About six months after returning home from Ike, we bought a house in a beachside community and moved. The house sits on two lots totaling about 1/3 of an acre. I don’t have enough extension cords. So, I pay a very nice person to ride around on a tractor-style mower and I don’t grumble anymore.

But there’s always dog grooming.  I spend close to $100 every time I take my two poodles in for their own haircuts. Always have. It’s the going rate for poodle cuts anywhere in the state of Texas, it seems. But in the back of my mind, every time I write the check, I think “I could do this.” I have two college degrees. Fur should be manageable, right?

Last week in Wal-Mart, while on the dog treat aisle, six years of this internal groomer-wannabe dialogue came to a head. There, on the shelf in front of me, sat a complete do-it-yourself dog grooming kit. For less than I spent on grooming one dog.
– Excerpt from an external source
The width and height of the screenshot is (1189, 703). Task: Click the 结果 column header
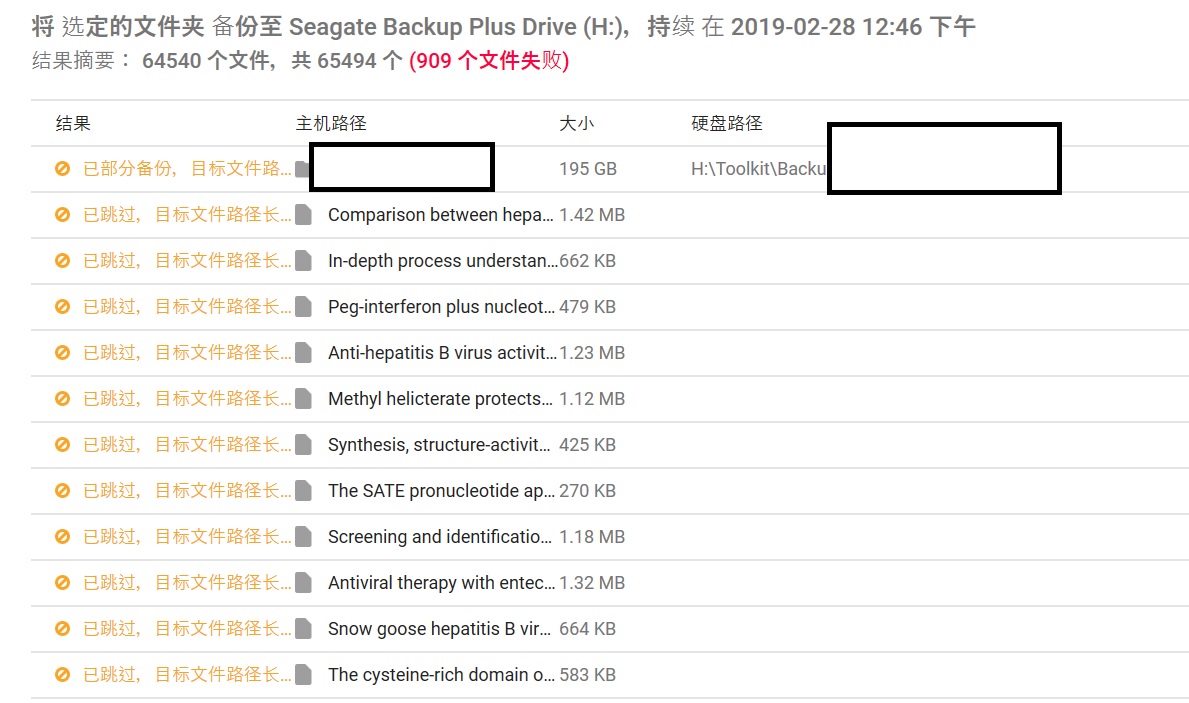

And I just so happened to have not one, but two, dogs at home who were far overdue for a grooming.

So I plucked that little box off the shelf and put it in my basket. Of course, I saved the receipt, just in case this experiment wound up being for naught.

Yesterday morning, I woke up and decided that the day had arrived.  I picked up Claire, my larger and more docile poodle, and turned her into my guinea pig. She was remarkably well-natured about it. When Pierre’s turn rolled around, he surprisingly handled it even better…until I got to his legs and feet.

I now know what it must feel like to work on a sheep farm in shearing season. I collected an entire sinkful of poodle fur, curly and apricot. Little tufts like waves crested over onto the countertop. I wasn’t quitting my day job, by any stretch…wait, I don’t have one…but I wasn’t unhappy with how they turned out.

After a bit of re-work with some scissors this morning, they don’t even really look like rejects from the mange colony. This is good, because I figure home grooming is the dog equivalent of wearing hand-me-down clothes, and I want them to still have some shred of street cred with the other dogs on the street.

In the end, I think I’ve found a new hobby. I will keep my clientele exclusive, just like how you only hear of Ken Paves mentioned with Jessica Simpson, because that’s how my dogs roll. They have the rhinestone collars, too.

It’s good to have a plan B if this whole writing thing doesn’t work out. I may order new business cards just in case: Kristen Ethridge, Dog Stylist.

But I’m not going to Office Depot. I can print them myself.